But Diane couldn’t help herself. She looked away from her mother.
Jess saw the conflict on Diane’s face but was unsure what it was about. Doubts about Carol Anne, she suspected. “You know,” Jess said gently, “she can see colors with her hands. She has many gifts.”
This thoroughly exasperated Diane. “Mother, please! I don’t want to hear this stuff. Steve doesn’t want to hear it either, and he doesn’t want Carol Anne to hear it most of all. Okay?”
“It’s nothing to be afraid of.” Jess spoke calmly. It was obvious Diane was raw with fear. Of what?
Diane was angry, too. “How do you know what we should be afraid of?” She paused as she thought of Carol Anne crying from another dimension, of demons and visions and corpses bubbling out of the ground and her house being sucked into the void, and Carol Anne’s nightmares and Dana leaving forever. “You weren’t there, were you?” She said it like an accusation. She was near tears.
“Why don’t you tell me?” said Jess. “Maybe it will help.”
“I did tell you.” Trying to cut off further questions.
“Not everything.” Pushing.
“Well, I don’t remember everything.” This was true. She’d forgotten as much as she could.
“Try,” whispered Jess.
Diane knew her mother just wanted to help, so she tried. “Well . . . first the parakeet died.” That was how she marked the beginning of that week of terror. Or maybe it was just an omen. But it reminded her of something else. “Then the chairs went funny, and I thought it was kind of exciting . . . but then it started.” She got cold, and her voice got soft. “Carol Anne was gone . . . and then I went . . . I don’t remember anything after that.” This was not true. But she didn’t
want
to remember anything after that.
Yet the memories came—as if she’d taken her finger out of the dike, she was suddenly almost drowned with visions: strange silhouettes of people wandering beneath a ring of light, herded by a creature so vile she could not look, could only try to shun its putrescent odor and clattering teeth as she groped madly for Carol Anne, who was crying, crying . . .

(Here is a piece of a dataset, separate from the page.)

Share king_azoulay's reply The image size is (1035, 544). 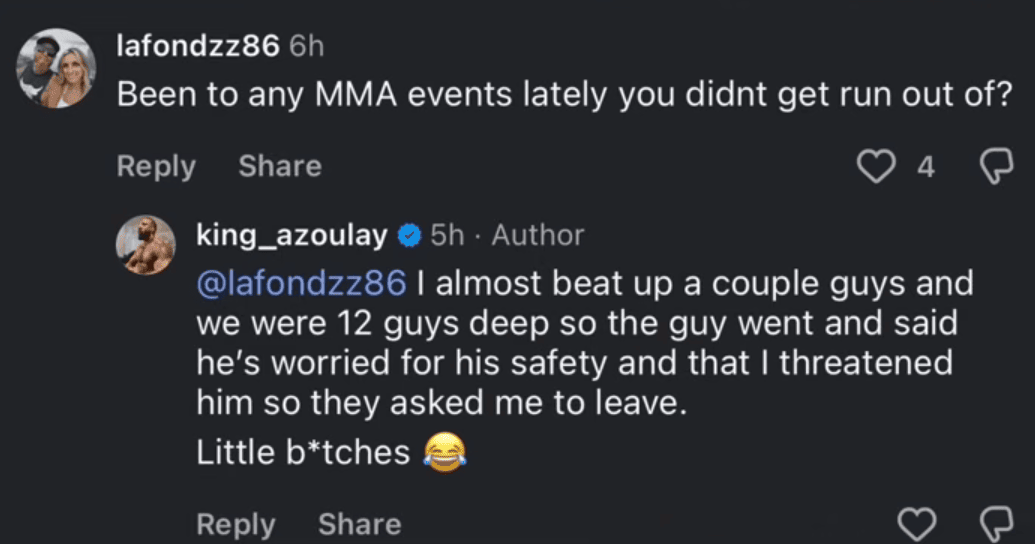click(360, 524)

Diane twisted in the kitchen chair.
“Something wrong?” Jess tried to tap into it.
“No,” said Diane flatly. This was just what she wanted to avoid, these waking nightmares. “I really don’t remember anything . . . and I want to go on with my life. All that other stuff—it’s over.” She would make a fortress of herself. She would let nothing in. She would be strong.

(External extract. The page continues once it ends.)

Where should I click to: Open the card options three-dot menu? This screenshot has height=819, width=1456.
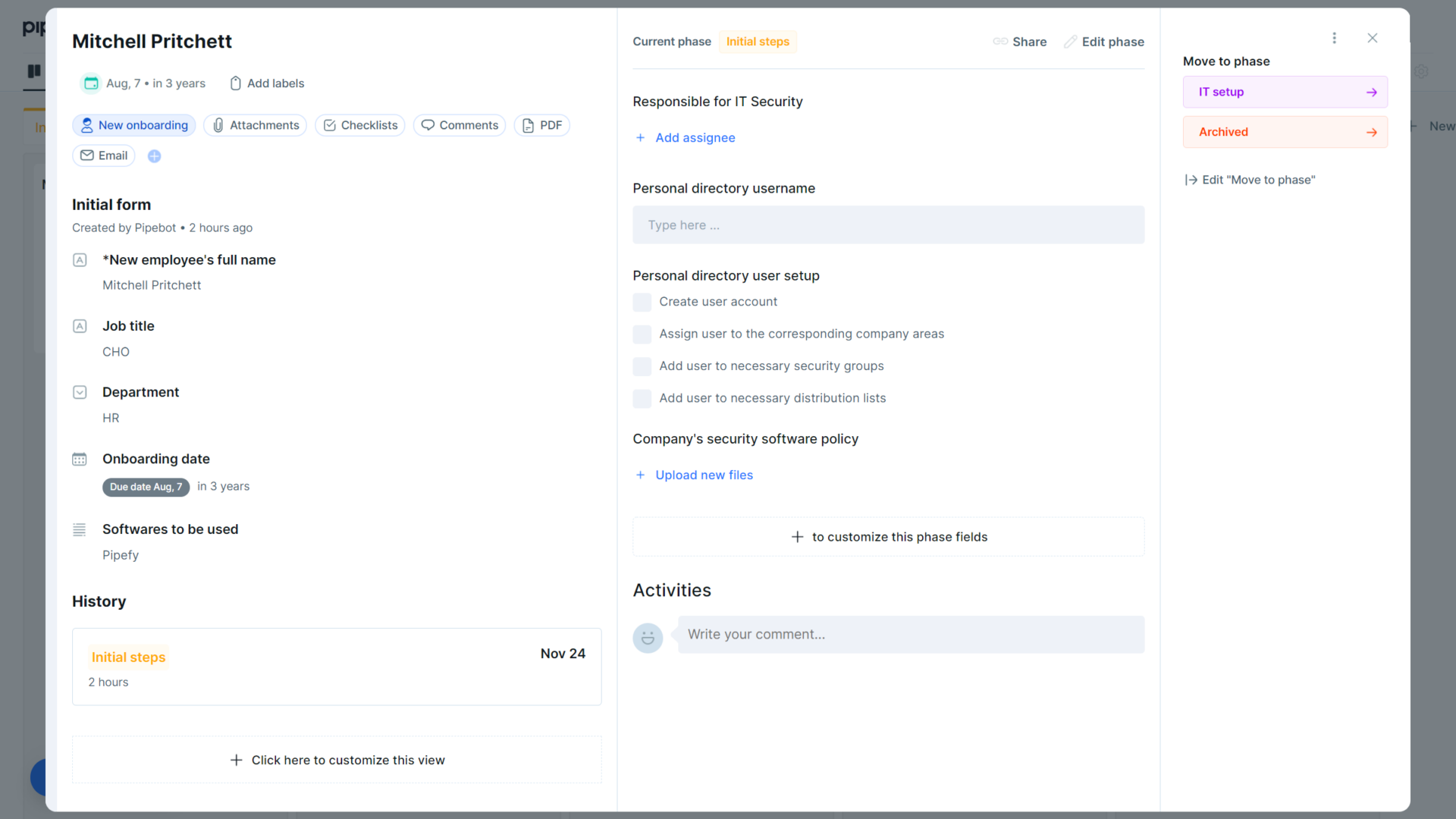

Jess wanted to hold her, but she felt the walls going up. “You’ve got to go unafraid into this life,” she urged. “You don’t want to instill fear into that child, who is truly gifted and filled with knowledge. Fear will only snuff it out . . . or pervert it.”
“I don’t
want
her to be gifted!” Diane shouted. She wanted an ordinary child, leading an ordinary life in an ordinary house. When the gods bestowed gifts, the instructions were too often written in madness.
Jess shook her head sadly. “I think you’re making a terrible mistake.”
Diane’s drawbridge was closing, though. “Please, Mom, I don’t want to discuss it anymore. I’m going to bed. Good night.” Cold, the wind around stone walls. Cold and unyielding, she walked from the room.
Jess watched her daughter’s retreat up the stairs and whispered: “I love you. I’ll be there if you want me.”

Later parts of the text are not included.